Demokratische Illusion: Warum Liberale bei den Wahlen in Russland scheitern müssen

Seite 2: Kandidatur nicht ohne Risiko für das Establishment

Dennoch birgt ein zugelassener Liberaler für die russische Politmaschinerie ein kleines Risiko. Denn Präsidentschaftswahlen sind Persönlichkeitswahlen, und ein geschickter und aktiver Kandidat mit Charisma könnte mit etwas Glück einen Achtungserfolg erzielen.

Vor allem, wenn er die Kriegsmüdigkeit großer Teile der russischen Bevölkerung nutzt, ohne mit radikaleren Aussagen vom russischen Strafrecht aus dem Verkehr gezogen zu werden.

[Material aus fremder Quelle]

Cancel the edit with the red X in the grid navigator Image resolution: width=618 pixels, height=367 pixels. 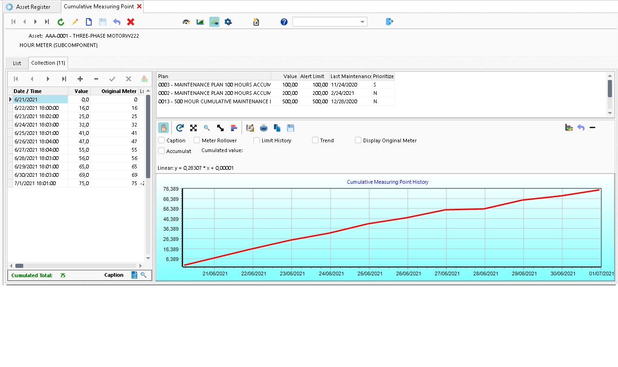click(128, 79)
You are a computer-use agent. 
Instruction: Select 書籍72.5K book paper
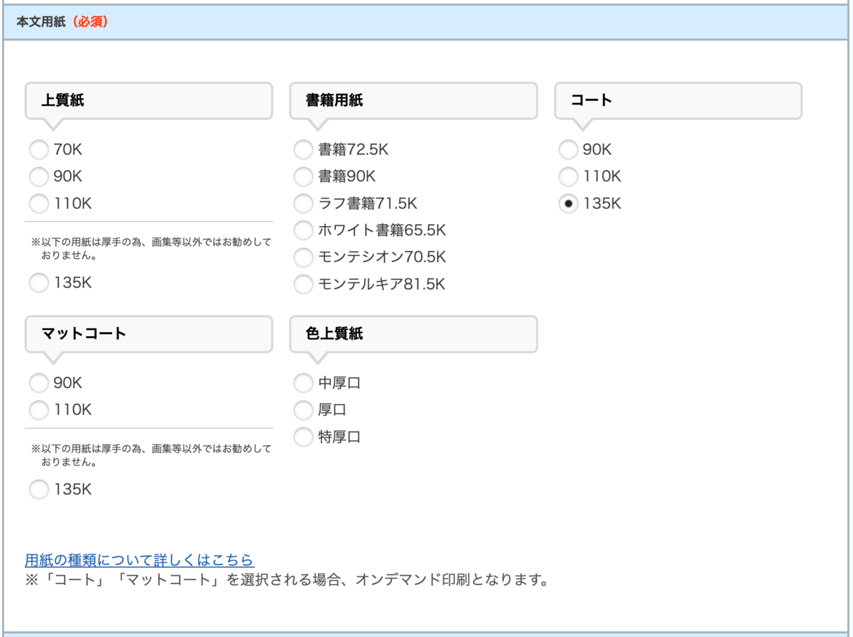(x=303, y=149)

Seit dem Sommer steigt in einer regelmäßigen Umfrage des Lewada-Zentrums der Anteil der Russen, die Friedensverhandlungen eher oder sofort befürworten, und lag im Oktober bei 56 Prozent. Unter jungen und städtischen Russen ist diese Gruppe noch größer. Ein Achtungserfolg würde eine neue Symbolfigur der russischen Antikriegsbewegung schaffen.

Wahlen in Russland: Der Fall Pawel Grudinin

Ziel des politischen Establishments im Falle einer solchen Kandidatur wäre es daher, genau einen solchen Achtungserfolg zu verhindern. Dazu stehen zahlreiche politisch-technische Instrumente zur Verfügung. Diese wurden bereits bei früheren Wahlen eingesetzt, um die Ergebnisse der eigenen Dauerkandidaten nicht nur an der absoluten Spitze zu "verbessern".

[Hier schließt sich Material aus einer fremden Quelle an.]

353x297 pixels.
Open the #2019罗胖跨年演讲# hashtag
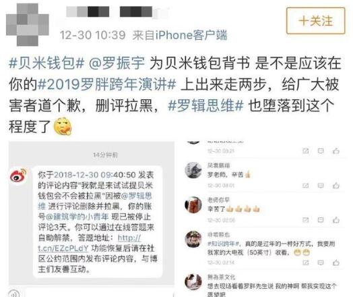tap(106, 84)
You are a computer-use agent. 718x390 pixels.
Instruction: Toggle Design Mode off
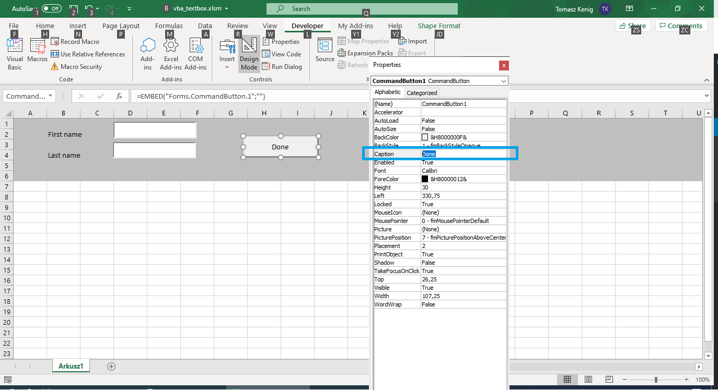(x=249, y=52)
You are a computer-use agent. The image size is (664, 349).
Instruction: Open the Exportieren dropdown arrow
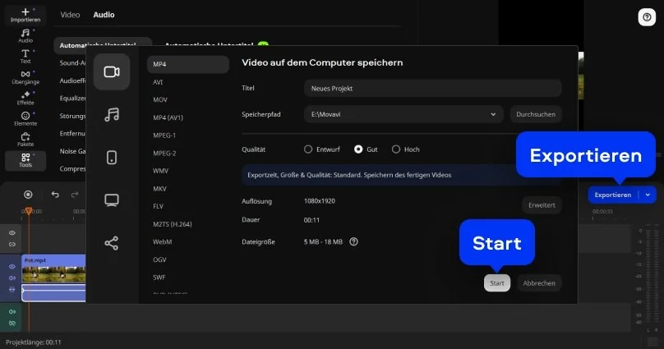(648, 195)

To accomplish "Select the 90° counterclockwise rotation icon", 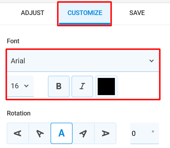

So erreichte bei den letzten Präsidentschaftswahlen der kommunistische Kandidat Pawel Grudinin zeitweise sehr hohe Popularitätswerte. Sofort starteten die übermächtigen Kreml-Medien eine massive Hetzkampagne gegen ihn, um seinen Ruf zu zerstören, während die anderen, eher aussichtslosen Mitbewerber kaum beachtet wurden.

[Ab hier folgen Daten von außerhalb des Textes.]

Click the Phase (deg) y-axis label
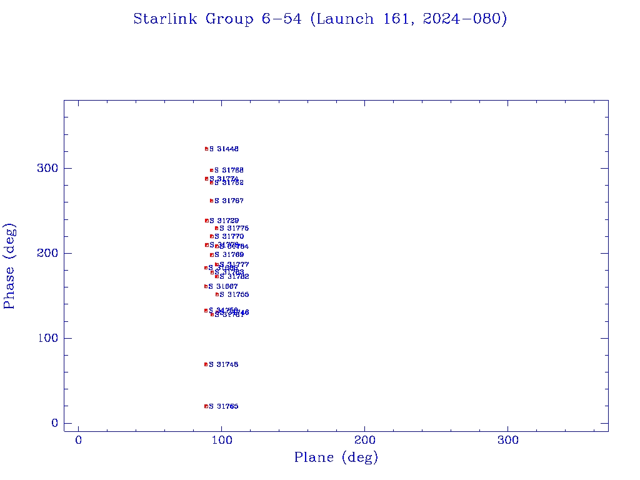pos(9,266)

Heerscharen von Journalisten stehen heute wie damals bereit, um jeden tatsächlichen oder vermeintlichen Schmutz aus der Vergangenheit eines allzu aussichtsreichen Kandidaten ans Tageslicht zu befördern.

Opportunistische Kommunisten

Die Kommunisten haben daraus gelernt und werden 2024 gegen Putin nur den eher farblosen 75-jährigen Politiker Nikolai Charitonow aufstellen, der schon 2004 gegen den noch deutlich schwächeren Amtsinhaber Putin nur 13,69 Prozent der Stimmen erhielt.

Derweil kann man sicher davon ausgehen, dass das gesamte russische Establishment vor der Wahl in Lobeshymnen auf den eigenen Langzeitpräsidenten ausbricht. Das gilt für Politiker ebenso wie für Showgrößen, in Moskau ebenso wie beim sibirischen Provinzgouverneur.

Willfährige Medien sorgen für den richtigen Echoraum, um das Dauerlob bis in die letzte Straße hörbar zu machen. In den Reihen der Kremlpolitiker werden sich die Lobeshymnen schon deshalb überbieten, weil Putin nach den bisherigen Wiederwahlen seinen Apparat immer wieder durch den Austausch einzelner Funktionsträger neu geordnet hat. Niemand will vor der Wahl der Leisetreter sein.